WORK REQUIRED: From the line containing "Where should I click to: Expand" onward, every line of the entries is to be set down exactly, the last line included.

Collected data entries:
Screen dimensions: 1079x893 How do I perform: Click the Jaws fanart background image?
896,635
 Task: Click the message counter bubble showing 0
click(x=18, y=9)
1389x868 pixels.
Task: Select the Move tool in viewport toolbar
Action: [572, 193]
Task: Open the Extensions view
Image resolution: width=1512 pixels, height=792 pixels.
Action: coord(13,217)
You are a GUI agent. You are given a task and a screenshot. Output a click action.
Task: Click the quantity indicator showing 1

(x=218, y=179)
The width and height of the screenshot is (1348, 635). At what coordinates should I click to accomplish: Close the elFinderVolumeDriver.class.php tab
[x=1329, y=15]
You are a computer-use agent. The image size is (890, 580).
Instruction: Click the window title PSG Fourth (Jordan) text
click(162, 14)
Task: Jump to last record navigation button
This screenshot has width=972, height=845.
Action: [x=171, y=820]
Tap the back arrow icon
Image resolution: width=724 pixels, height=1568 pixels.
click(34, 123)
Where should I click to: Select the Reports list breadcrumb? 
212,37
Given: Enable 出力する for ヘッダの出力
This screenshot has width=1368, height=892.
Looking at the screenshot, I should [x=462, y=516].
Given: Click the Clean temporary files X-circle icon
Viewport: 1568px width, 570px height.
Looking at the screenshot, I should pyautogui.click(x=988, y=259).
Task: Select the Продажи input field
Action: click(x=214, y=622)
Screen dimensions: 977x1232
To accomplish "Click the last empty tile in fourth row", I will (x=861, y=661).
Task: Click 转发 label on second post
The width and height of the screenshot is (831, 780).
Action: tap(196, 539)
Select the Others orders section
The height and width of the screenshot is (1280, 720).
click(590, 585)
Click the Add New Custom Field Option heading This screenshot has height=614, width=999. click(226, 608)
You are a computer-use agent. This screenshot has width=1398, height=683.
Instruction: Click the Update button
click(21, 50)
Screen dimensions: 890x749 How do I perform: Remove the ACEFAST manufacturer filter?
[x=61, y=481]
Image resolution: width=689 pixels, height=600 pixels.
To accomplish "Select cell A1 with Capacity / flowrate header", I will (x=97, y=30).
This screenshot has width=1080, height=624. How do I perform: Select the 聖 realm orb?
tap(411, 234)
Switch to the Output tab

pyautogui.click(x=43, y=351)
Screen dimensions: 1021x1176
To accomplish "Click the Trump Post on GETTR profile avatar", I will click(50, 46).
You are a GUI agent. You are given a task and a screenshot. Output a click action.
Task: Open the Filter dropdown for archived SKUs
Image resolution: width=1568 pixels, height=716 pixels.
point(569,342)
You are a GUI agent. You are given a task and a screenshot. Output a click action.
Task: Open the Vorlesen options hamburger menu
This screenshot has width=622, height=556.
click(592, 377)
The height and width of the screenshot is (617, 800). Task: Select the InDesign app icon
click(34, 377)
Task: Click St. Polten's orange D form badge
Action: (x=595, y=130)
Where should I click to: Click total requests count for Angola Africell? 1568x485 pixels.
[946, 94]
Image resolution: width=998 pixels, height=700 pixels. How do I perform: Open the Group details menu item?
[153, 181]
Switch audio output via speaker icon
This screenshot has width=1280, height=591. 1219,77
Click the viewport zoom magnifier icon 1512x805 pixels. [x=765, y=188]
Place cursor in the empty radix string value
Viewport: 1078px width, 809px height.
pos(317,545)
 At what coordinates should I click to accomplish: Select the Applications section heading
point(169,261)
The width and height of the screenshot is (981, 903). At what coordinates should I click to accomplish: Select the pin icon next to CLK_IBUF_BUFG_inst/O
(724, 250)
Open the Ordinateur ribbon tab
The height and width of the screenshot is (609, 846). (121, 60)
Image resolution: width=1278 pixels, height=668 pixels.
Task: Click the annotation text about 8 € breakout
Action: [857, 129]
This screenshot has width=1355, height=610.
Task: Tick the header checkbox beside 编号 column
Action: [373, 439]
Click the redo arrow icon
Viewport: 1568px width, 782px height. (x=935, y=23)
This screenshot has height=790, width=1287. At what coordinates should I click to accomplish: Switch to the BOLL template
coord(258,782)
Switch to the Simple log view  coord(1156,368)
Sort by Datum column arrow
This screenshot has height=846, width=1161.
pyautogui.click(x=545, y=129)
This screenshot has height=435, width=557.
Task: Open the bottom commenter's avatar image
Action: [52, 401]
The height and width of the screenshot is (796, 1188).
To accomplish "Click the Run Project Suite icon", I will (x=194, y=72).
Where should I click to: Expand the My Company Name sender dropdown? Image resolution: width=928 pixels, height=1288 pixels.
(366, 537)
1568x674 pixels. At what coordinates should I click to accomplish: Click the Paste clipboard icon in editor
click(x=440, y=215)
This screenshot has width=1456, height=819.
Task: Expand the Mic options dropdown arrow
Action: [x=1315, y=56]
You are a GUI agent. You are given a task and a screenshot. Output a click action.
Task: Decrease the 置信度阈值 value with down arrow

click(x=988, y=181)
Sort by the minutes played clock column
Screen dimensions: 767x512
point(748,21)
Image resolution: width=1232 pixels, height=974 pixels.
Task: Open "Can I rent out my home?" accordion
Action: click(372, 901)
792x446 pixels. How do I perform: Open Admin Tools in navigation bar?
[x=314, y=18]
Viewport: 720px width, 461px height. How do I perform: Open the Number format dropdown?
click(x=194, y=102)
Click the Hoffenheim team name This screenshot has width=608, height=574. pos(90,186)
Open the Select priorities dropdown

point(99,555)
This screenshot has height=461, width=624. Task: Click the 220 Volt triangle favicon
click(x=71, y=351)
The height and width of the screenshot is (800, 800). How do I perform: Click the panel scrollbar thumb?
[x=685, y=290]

SOLUTION TO THE PROBLEM:
Where should I click to: Expand the My Company Name sender dropdown? Image resolution: width=928 pixels, height=1288 pixels.
(366, 537)
1568x674 pixels. At what coordinates should I click to accomplish: Click the Paste clipboard icon in editor
click(x=440, y=215)
This screenshot has width=1456, height=819.
Task: Expand the Mic options dropdown arrow
Action: [x=1315, y=56]
You are a GUI agent. You are given a task and a screenshot. Output a click action.
Task: Decrease the 置信度阈值 value with down arrow

click(x=988, y=181)
Sort by the minutes played clock column
Screen dimensions: 767x512
point(748,21)
Image resolution: width=1232 pixels, height=974 pixels.
Task: Open "Can I rent out my home?" accordion
Action: click(372, 901)
792x446 pixels. How do I perform: Open Admin Tools in navigation bar?
[x=314, y=18]
Viewport: 720px width, 461px height. How do I perform: Open the Number format dropdown?
click(x=194, y=102)
Click the Hoffenheim team name This screenshot has width=608, height=574. pos(90,186)
Open the Select priorities dropdown

point(99,555)
This screenshot has height=461, width=624. Task: Click the 220 Volt triangle favicon
click(x=71, y=351)
The height and width of the screenshot is (800, 800). How do I perform: Click the panel scrollbar thumb?
[x=685, y=290]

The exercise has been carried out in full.